▸ Text excerpt:
In a certain range of pressure and temperature conditions, natural gas and water interact to form solid gas hydrates. Such gas hydrates are associated with permafrost onshore, and nearly one-quarter of the global landmass is underlined by permafrost. Sediments below water depths of 300 meters or more are also suitable for forming gas hydrates.
Resource estimates on gas hydrates are staggering, running to thousands of trillions of cubic feet in place. As the gas molecules are tightly packed in, one cubic foot of hydrate will release somewhere between 165 and 180 times that volume of gas as it dissociates at the surface.
Estimates range over many orders of magnitude, so there is a great deal of uncertainty,” says Timothy Collett, senior scientist at the US Geological Survey (USGS). “There is a general belief by researchers that there’s more natural gas in natural gas hydrates than all other hydrocarbons out there. It’s the largest potential source of natural gas in the world.”
Ray Boswell, geologist at the US Department of Energy’s National Energy Technology Laboratory (NETL), says one of the chief advances in the last few years has been in refining estimates of existing resources.
“We’re moving toward what is technically recoverable from what is in place,” Boswell says. “With this shift, we’ve gone from hundreds of thousands of trillion cubic feet to thousands.”
In other words, the estimates no longer include every single molecule of methane encased in hydrate in the Earth, but rather those thought to exist in commercially viable quantities. Scientists believe most of the global gas hydrate occurs in the uppermost hundreds of meters of sediments at ocean water depths exceeding 500 meters and close to continental margins.
“We’re trying to evaluate it. We’re not trying to sell it. We’re trying to do the science,” Boswell says.

[Entries on target coordinates]
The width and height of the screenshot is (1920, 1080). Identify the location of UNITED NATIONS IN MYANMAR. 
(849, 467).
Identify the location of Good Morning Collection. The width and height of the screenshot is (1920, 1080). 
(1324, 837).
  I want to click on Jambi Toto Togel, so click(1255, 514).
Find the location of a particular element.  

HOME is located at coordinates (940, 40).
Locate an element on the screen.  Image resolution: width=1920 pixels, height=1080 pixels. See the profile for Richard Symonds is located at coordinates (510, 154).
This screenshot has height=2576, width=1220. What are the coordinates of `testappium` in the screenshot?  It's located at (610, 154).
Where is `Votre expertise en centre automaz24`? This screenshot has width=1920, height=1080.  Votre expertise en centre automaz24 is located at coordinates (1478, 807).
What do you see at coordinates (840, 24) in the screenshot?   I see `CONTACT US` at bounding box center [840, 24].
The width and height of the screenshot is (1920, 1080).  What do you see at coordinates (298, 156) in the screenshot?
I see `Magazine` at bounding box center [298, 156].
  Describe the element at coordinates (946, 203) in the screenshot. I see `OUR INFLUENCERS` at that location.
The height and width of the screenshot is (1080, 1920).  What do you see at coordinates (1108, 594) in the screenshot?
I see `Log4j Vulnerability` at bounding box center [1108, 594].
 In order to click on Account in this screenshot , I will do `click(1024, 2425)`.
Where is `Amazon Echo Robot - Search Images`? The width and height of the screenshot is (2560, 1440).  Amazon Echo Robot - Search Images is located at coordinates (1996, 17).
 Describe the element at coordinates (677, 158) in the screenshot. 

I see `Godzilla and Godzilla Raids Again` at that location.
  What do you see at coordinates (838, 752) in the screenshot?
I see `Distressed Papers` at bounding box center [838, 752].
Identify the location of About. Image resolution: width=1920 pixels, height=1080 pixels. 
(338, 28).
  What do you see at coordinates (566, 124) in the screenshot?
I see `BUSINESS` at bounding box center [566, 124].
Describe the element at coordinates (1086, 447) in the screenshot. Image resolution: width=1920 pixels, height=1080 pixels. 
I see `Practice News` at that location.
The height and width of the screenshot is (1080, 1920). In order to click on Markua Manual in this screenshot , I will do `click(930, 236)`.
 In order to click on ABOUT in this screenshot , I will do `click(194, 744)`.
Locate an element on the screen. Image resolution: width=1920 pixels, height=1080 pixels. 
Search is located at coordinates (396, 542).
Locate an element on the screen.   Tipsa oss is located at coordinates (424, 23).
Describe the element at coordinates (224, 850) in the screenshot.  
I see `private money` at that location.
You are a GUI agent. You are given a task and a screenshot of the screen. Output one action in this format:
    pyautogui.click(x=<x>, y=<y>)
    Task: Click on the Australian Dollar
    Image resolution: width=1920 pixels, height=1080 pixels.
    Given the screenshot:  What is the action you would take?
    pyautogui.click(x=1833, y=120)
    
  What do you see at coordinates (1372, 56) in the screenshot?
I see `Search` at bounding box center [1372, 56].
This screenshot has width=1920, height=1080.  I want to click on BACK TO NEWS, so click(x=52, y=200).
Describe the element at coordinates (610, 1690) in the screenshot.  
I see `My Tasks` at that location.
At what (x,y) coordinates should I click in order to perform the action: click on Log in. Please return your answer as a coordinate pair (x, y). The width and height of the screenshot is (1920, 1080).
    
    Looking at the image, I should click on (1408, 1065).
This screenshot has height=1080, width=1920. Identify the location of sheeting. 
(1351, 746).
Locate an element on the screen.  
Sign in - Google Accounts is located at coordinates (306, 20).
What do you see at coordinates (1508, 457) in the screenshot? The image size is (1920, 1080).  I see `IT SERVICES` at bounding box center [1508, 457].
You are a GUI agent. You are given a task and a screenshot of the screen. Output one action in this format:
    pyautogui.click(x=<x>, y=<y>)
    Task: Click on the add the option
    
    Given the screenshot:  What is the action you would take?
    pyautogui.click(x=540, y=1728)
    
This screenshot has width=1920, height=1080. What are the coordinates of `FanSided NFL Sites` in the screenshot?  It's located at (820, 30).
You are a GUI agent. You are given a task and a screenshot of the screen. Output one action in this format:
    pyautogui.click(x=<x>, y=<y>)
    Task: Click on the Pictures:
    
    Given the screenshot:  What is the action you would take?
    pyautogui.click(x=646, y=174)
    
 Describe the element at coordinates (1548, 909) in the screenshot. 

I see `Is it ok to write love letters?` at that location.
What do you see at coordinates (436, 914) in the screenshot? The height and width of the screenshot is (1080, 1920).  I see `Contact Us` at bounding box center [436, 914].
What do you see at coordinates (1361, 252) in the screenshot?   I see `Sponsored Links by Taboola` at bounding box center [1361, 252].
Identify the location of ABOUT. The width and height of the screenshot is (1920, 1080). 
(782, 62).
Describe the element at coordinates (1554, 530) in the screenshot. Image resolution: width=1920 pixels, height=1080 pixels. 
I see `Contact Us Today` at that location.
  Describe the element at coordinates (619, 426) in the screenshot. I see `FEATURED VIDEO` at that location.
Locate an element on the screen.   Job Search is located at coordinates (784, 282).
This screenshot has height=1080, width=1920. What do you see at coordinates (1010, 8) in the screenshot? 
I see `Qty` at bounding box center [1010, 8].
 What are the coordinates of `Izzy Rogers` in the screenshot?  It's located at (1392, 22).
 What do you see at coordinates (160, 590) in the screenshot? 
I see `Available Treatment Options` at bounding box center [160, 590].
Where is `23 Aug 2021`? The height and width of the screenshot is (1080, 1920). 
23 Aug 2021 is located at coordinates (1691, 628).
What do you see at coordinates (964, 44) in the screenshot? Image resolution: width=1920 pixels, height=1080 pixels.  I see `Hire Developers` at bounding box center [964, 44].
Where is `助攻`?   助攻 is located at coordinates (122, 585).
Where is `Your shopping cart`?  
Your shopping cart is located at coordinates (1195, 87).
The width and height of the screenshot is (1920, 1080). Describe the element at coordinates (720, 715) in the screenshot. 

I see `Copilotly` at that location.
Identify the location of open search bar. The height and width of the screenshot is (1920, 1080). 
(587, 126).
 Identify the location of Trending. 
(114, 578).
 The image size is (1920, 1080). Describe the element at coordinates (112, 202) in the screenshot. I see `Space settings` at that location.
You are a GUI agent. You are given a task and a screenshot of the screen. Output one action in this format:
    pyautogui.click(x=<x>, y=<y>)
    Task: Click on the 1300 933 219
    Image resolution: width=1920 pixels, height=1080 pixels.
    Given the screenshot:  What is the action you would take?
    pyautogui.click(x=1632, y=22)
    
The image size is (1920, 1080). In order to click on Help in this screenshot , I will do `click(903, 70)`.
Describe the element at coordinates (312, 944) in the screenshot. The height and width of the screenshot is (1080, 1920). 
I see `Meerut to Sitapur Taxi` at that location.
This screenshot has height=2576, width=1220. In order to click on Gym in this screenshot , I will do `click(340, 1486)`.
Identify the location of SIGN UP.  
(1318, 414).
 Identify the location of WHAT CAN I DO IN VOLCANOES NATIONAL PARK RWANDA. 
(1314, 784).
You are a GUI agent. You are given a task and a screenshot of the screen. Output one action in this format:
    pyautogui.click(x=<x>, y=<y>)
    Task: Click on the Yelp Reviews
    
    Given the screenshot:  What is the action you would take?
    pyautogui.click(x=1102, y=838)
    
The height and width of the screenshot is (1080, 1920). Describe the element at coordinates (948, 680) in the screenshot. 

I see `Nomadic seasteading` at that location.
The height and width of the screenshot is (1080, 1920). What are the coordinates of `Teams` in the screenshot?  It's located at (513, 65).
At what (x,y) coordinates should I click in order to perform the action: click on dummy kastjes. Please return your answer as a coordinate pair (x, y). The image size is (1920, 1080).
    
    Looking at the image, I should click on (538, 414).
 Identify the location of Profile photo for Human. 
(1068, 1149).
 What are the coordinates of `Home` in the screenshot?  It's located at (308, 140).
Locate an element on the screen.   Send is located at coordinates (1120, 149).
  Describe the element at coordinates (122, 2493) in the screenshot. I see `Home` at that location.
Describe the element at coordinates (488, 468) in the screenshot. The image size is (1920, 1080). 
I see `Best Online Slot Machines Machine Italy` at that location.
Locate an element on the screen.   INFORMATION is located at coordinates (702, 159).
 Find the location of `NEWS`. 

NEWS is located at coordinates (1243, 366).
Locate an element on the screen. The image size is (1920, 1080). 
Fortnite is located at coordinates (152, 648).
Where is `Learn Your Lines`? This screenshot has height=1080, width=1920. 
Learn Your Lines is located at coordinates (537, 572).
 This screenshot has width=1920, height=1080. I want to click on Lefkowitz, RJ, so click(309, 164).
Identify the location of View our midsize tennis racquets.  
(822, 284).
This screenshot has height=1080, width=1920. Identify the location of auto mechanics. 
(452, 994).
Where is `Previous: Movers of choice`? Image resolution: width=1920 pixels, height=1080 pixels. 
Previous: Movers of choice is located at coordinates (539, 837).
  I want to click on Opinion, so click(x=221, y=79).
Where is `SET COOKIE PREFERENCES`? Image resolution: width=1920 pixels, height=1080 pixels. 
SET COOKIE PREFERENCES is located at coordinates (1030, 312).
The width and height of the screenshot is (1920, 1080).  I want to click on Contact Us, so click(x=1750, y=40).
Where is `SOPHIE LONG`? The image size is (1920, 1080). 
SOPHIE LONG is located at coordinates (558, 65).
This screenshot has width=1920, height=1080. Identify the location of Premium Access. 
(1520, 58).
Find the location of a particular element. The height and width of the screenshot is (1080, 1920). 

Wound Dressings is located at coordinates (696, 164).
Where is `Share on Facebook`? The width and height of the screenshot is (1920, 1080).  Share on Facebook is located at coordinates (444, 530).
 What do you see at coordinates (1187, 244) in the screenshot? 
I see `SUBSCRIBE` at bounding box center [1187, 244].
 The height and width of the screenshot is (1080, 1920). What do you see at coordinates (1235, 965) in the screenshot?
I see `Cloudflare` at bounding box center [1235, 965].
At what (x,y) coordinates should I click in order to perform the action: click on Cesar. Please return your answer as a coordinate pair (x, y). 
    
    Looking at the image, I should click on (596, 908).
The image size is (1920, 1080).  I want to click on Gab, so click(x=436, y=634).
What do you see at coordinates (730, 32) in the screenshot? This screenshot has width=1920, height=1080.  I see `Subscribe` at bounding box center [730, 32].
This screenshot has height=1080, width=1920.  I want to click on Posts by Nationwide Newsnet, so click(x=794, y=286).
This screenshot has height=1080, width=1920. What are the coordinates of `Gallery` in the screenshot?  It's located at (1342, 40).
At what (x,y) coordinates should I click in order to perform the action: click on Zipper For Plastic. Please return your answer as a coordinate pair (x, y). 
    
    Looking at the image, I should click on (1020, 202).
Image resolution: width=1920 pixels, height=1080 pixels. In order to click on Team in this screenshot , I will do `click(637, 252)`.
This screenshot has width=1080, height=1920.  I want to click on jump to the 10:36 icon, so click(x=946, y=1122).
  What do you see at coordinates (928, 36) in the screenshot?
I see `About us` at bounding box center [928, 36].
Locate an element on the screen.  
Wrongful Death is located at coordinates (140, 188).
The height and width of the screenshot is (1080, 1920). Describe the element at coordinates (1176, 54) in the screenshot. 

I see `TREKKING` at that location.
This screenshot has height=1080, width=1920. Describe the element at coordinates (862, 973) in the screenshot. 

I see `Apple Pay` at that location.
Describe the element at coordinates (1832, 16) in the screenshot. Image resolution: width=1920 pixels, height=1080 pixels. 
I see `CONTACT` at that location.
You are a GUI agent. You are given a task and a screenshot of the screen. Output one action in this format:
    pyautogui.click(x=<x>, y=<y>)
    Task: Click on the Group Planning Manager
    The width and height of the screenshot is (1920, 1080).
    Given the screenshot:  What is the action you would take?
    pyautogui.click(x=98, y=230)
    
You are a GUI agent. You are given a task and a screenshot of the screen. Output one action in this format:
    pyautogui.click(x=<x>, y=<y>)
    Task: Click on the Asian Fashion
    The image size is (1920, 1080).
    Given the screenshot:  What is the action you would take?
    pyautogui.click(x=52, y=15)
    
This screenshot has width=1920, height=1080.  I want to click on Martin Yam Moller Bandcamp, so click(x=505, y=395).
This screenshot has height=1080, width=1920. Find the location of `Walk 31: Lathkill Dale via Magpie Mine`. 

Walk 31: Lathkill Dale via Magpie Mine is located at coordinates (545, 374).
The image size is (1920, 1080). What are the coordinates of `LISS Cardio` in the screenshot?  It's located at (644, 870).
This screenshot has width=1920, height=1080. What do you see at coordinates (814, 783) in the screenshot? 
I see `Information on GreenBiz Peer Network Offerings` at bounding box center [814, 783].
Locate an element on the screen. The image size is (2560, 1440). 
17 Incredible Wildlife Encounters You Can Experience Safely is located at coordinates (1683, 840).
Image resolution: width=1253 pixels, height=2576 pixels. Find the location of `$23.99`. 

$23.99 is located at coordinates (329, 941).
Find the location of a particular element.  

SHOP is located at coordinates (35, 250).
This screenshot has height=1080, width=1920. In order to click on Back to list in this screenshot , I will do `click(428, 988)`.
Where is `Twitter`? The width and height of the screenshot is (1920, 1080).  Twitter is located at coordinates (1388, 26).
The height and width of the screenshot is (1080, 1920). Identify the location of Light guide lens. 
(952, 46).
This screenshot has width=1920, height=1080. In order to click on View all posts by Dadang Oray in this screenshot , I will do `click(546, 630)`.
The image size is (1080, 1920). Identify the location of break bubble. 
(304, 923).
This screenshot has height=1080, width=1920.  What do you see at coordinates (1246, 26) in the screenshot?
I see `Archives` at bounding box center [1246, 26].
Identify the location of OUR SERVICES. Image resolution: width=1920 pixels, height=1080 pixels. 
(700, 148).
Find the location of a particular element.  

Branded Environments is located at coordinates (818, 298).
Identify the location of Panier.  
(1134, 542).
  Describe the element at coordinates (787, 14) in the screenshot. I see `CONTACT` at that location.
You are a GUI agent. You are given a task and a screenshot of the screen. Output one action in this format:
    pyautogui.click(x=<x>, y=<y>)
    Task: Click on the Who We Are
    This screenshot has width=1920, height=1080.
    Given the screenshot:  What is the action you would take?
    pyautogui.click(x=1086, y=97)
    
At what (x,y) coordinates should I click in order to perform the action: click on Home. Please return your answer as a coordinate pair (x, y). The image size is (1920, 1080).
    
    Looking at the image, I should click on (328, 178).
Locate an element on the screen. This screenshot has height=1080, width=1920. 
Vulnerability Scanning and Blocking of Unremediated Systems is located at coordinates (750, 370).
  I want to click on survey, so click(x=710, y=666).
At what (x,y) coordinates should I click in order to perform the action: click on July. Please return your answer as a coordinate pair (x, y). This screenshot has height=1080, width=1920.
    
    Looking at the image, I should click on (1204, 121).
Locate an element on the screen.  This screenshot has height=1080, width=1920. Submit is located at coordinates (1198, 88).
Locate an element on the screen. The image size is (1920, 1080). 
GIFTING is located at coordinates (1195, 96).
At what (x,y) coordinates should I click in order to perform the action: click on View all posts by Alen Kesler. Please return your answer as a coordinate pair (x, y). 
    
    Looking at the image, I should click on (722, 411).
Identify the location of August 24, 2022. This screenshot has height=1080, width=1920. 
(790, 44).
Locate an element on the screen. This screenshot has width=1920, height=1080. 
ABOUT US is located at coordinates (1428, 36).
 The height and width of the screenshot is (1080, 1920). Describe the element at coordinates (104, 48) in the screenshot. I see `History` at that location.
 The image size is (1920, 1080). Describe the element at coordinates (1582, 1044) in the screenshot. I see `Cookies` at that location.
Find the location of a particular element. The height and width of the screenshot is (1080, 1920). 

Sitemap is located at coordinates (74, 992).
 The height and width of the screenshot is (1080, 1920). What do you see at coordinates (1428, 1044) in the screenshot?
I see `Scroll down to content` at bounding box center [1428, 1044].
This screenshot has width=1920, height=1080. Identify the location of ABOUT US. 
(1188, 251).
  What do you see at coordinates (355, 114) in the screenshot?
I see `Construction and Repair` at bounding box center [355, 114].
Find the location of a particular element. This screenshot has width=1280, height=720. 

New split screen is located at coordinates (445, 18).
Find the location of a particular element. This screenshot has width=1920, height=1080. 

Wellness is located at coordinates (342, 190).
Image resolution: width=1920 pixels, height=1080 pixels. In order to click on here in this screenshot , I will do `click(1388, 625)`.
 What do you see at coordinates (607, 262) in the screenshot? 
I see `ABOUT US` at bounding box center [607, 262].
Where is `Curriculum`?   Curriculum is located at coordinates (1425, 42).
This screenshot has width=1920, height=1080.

▸ Exercise requirements: According to the article on gas hydrates, why did resource estimates drop from hundreds of thousands of trillion cubic feet to thousands? Answer in one to three sentences.

▸ Worked solution: The estimates shifted from counting what is in place to counting what is technically recoverable. They no longer include every methane molecule encased in hydrate in the Earth, only those thought to exist in commercially viable quantities.